С глубокого поворота шоссе оставшиеся позади редкие мигающие огни кварталов новостройки увиделись далеко, как под крылом самолета. Крупные снежинки издали пулями неслись в ветровое стекло, вблизи ластясь, припадая к нему, и дворники стирали и стирали их.
— Больше года, как Веры Константиновны нет,— сказал Анатолий Сергеевич.— Думаешь, мне легко было услышать, чем она больна, там узнать о ее смерти? Может быть, по душе она мне больше всех родной была. И виноват перед ней, и теперь уж не искупить... А он что ж — живет, как хочет... Денег не хватает? И никому их не хватает. Зато сам себе хозяин. Не это ли самая большая роскошь в наше время?
—Что ты понимаешь;— дрогнувшим голосом сказала она.— Он и сам не видит, как все у него пошло насмарку. Пишет мало, нужных людей находить и подлаживаться к ним не научился, а без этого умения в наше время прожить, трудно...
Анатолий Сергеевич махнул рукой.
—Осмыслить современность, и тем более в художественной форме,— вот что трудно. Для этого талант большой нужен...
—...И у Аленки этот вахлак!
—Что ты все драматизируешь? Нормальный парень. Не из маменькиных сынков, конечно... И в шахматы вон как играет.— Анатолий Сергеевич усмехнулся, вспомнив свое поражение, и тут же пожалел об этом.
— Шахматы, шахматы,— с отчаянием повторила
Ирина Сергеевна и, будто в шахматах найдя повод, глухо, давясь слезами, зарыдала.
Он осторожно покосился на нее. Она сидела, отвернув голову, виском прижимаясь к стеклу дверцы; тело ее, спрятанное в шубу, вздрагивало.
— Я понимаю, хорошо понимаю, просто тебе не хочется, чтобы, Алена жила у нас... Для тебя моя дочь — обуза,— говорила она, всхлипывая.
До него доходил не столько смысл произносимых ею слов, сколько звуки ее плача, от которых ком подкатил ему к горлу. Он плавно сбросил скорость и притормозил у обочины, недалеко от путепровода над железной дорогой.

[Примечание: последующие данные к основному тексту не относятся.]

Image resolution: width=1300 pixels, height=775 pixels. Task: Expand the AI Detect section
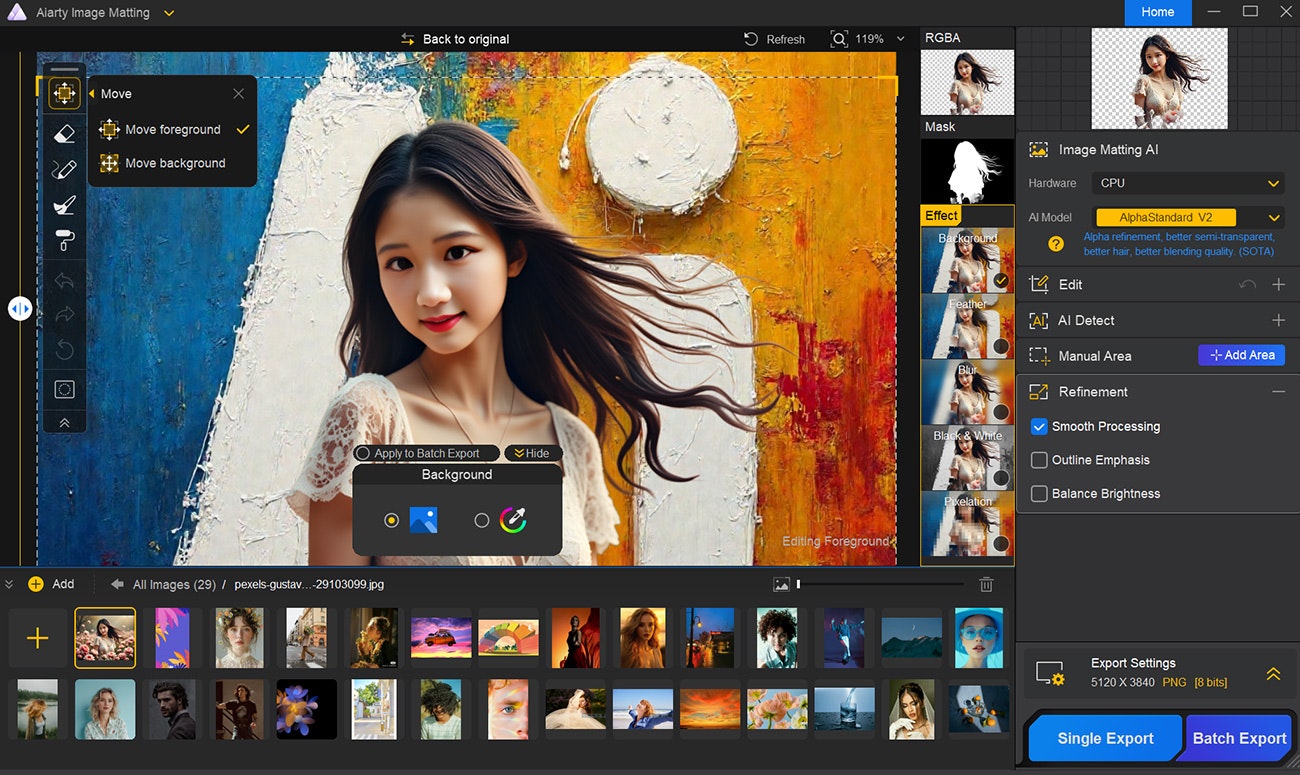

И сразу машина была схвачена ветром и снегом, то с завыванием, то со злым пришептыванием давившими на стекла, ломившимися внутрь, И от необузданности стихии, от вида проползавших внизу тускло-желтых квадратиков окон какого-то поезда и этого пологого откоса, бывшего когда-то дачной местностью, а теперь превращенного в черные груды полуразрушенных домов, связанных покореженной арматурой старых садов, от бессильно опущенных плеч жены Анатолий Сергеевич ощутил приступ тоски и словно бы разрыва со всем сущим.

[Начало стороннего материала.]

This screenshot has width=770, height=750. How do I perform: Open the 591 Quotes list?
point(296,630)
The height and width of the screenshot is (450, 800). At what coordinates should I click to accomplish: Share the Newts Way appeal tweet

Это было похоже на то, что испытал он, сидя в аэропорту и читая в утренних выпусках газет, как доктор О'Двайер сотрудничал со спецслужбой, которая разыграла провокацию в отношении советского ученого Анатолия Черткова, якобы пытавшегося получить информацию об электронном оборудовании для подводных геологоразведочных работ в обход недавно объявленному эмбарго на поставки Советскому Союзу техники и технологии. С полицией сотрудничал тот самый О'Двайер, с которым они на пару ходили в аквалангах под лед, с которым иной раз по шестнадцать часов в сутки дробили молотками железо-марганцевые конкреции, добываемые с морского дна драгами, чтобы выяснить их внутреннее строение, и удивлялись и радовались, когда впервые обнаружили в одной из партий разбитых конкреций, в их ядрах, акульи зубы... О'Двайер, с которым в Москве пели песни и спорили о происхождении мира, О'Двайер, который любил рассказывать, что его отец участвовал в парашютном десанте при высадке союзников в Нормандии.

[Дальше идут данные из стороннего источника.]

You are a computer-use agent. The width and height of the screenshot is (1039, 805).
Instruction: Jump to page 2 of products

Всего двое суток назад он сидел с доктором О'Двайером в «Шато-Лорье». Они чокнулись за новое счастье в Новом году, Чертков своим бокалом с шампанским, О'Двайер — бокалом с томатным соком, который всегда пил из соображений здоровья. Они чокнулись и выпили. И Чертков принялся чертить на листке из своего блокнота, каким в принципе может быть комплекс по добыче полезных ископаемых на морском дне. Поглядывая на О'Двайера, он видел в его глазах всезнающую насмешливость взрослого над ребенком. «Все это так,— казалось, говорили его ярко-голубые глаза и усмешка на тонких губах, зажатых между парой длинных рыжих бакенбард,— все это так, но все это — не очень... Мы — серьезные люди, и к лицу ли нам подобные утопии...» И, когда он подвинул листок О'Двайеру, тот действительно спросил: «Кто же возьмется в наше сумасшедшее время финансировать такие штуки?»
«Такие штуки» О'Двайер, слегка ломая язык, сказал по-русски и стал еще что-то говорить, но Чертков уже плохо его слушал. Он заметил, как к ним одновременно поднявшись из-за столика у синего сумеречного окна, направились двое. Нарочитая небрежность их походки и улыбчивость на настороженных лицах были настолько банальны, что Анатолий Сергеевич сразу понял, кто они и что дело у них именно к нему. И О'Двайер заметил этих двоих и еще двоих, мерно шагавших от входа, но, делая вид, что не обращает на них внимания, он торопливо сунул руку в карман клубного пиджака, вынул несколько раз сложенный лист перфорированной бумаги, оборванной с ЭВМ, и, не глядя на Анатолия Сергеевича, положил перед ним этот лист, с трудом пробормотав по-русски:
«Будьте любезны, посмотрите, пожалуйста. Это то что вы просили, это есть интересно...»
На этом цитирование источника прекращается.